It was a while since there were any new prophecies about the end of Apple. In this case Billboard, the historic American music newspaper, shoots a cannon fighter against the music, with the implication that the end of that sector makes Apple lame and perhaps mortally wounded. Nothing compared to the past (remember the prophecies about the six months of life of Apple, which were published every two or three months?) But an interesting signal and a reasoning that is worth following.
Antony Bruno the journalist in charge of writing the piece (made with the Reuters agency), entitled "Digital opponents ready to bite the Apple". The service attack: “Enjoy it as long as it lasts.

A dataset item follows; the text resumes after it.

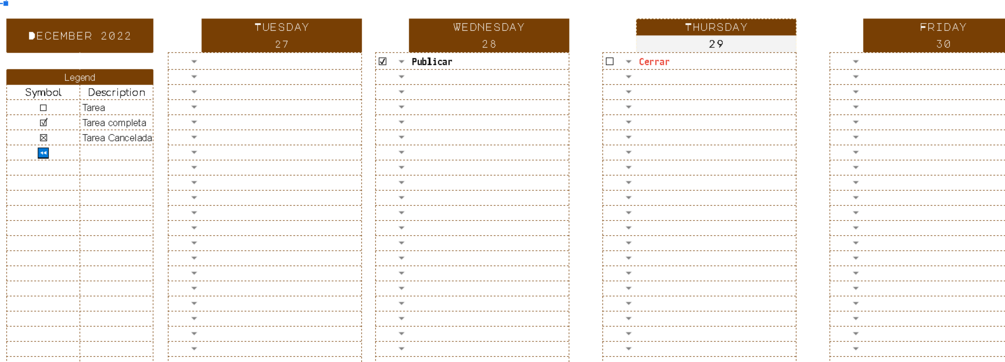The image size is (1005, 362).
Task: Click the TUESDAY 27 day header
Action: 281,35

This is the message addressed to Steve Jobs, CEO of Apple Computer, from almost all the other companies in the digital music space that compete to gain the attention of consumers after several years of absolute domination of the iPod and iTunes ".

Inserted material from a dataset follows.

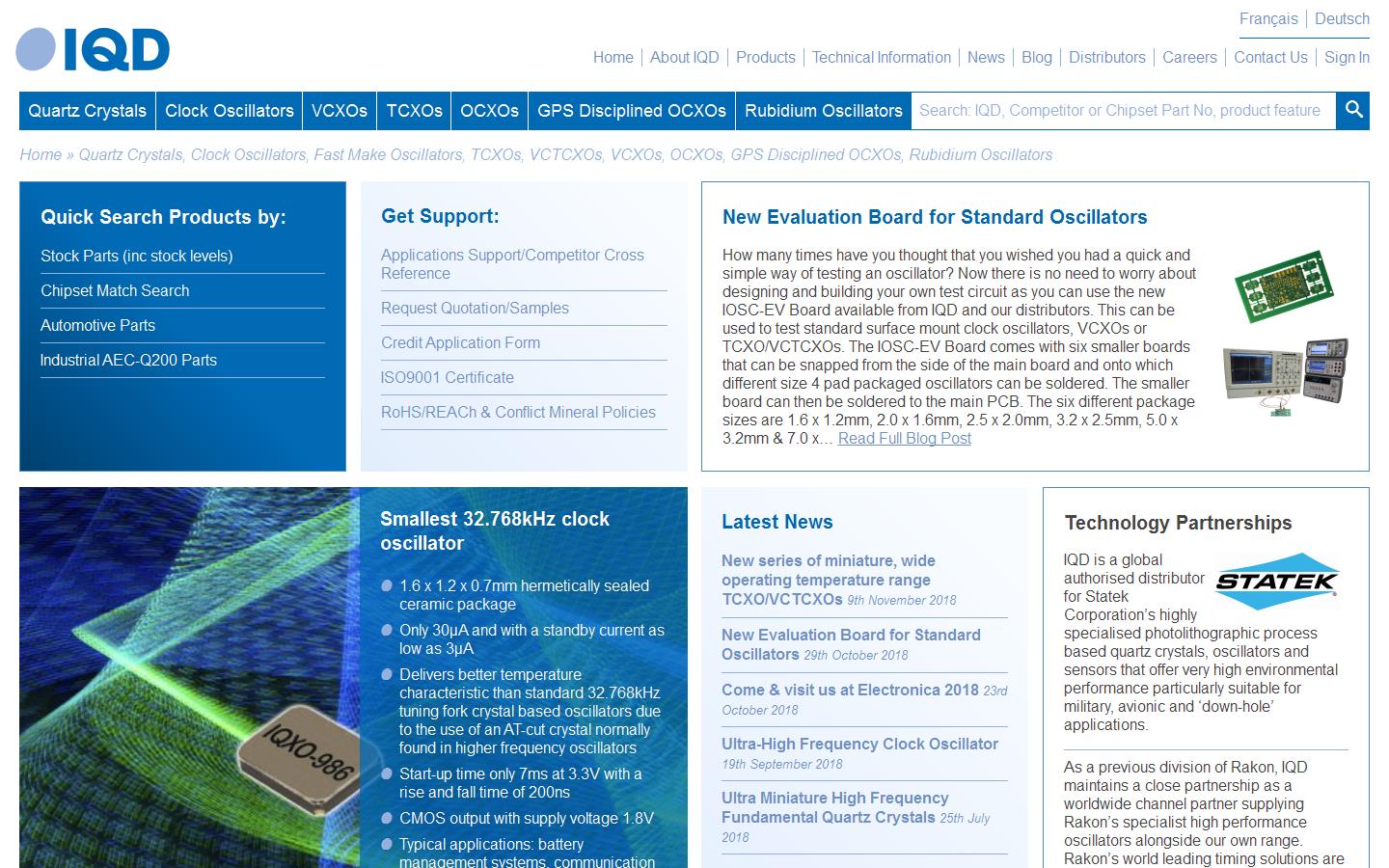
Task: Open Ultra-High Frequency Clock Oscillator news
Action: (x=859, y=744)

Why does Apple enjoy it as long as it lasts? What is going to happen? According to the columnist, Apple now dominates the scene – 80% of the digital reader market and 75% of online music sales – but the picture is set to change within the next 12-18 months. The reason? "It is inevitable that market shares will decline over time," says Piper Jaffray analyst Gene Munster, adding: "It is impossible for anyone to sustain a market share of more than 80% for more than two-three years in consumer electronics ".
But the heart of the reasoning elsewhere, buried deep in the strategies of record companies. These support Apple but they would also like to want to see it on the ground. Because the end of the iTunes era means market maturity. Based on two arguments.

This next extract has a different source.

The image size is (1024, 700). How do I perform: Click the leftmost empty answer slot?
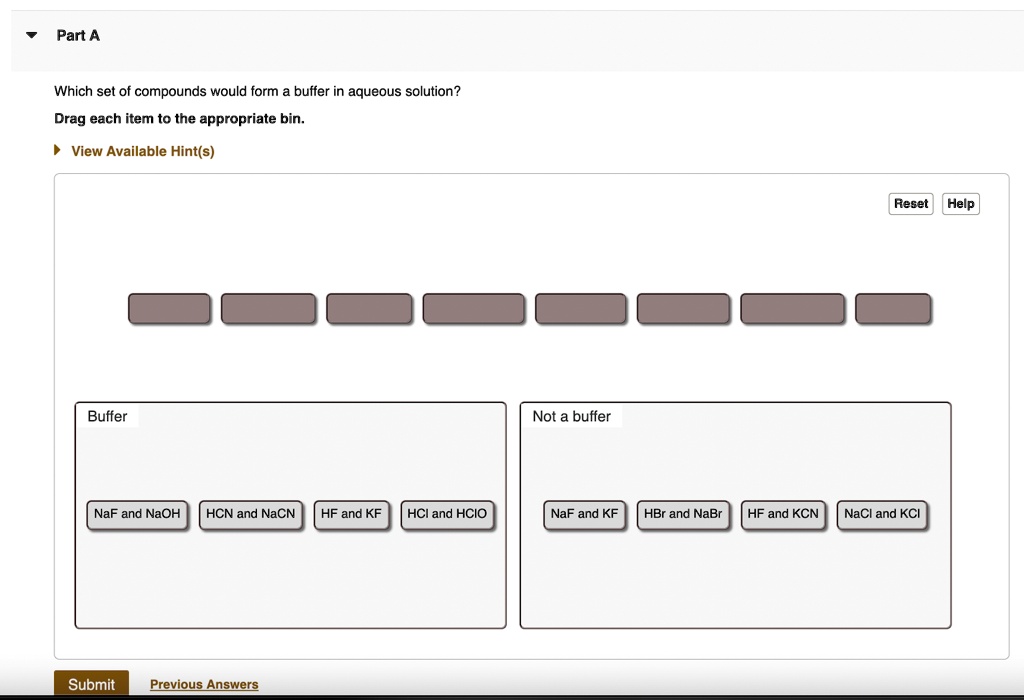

The first that Apple is too rigid with its pricing system and sales channels. Only iTunes Music Store and only iPod, only Fair Play (Apple's license) and nothing for other stores or readers. In practice, even if the iPod is the most widespread (but the margins of market growth are still huge) it binds to iTunes and vice versa iTunes binds to iPod. This makes it impossible to negotiate with Apple, which would show itself too arrogant and rigid in its dealings with record labels.
Second point: the market. Today, Apple celebrates half a billion songs, but the total number of online music sales is 2% of the total market. In 2009 it will have to be 25% and Apple cannot – according to the newspaper – "pump" millions of songs a day. And not even iPod users to buy them. There are 20 million users, who buy on average nine songs a month. Too little and no growth margins, Apple is unable to sell enough iPods to saturate the market. And if Apple doesn't make it, the record companies think, others will have to do it.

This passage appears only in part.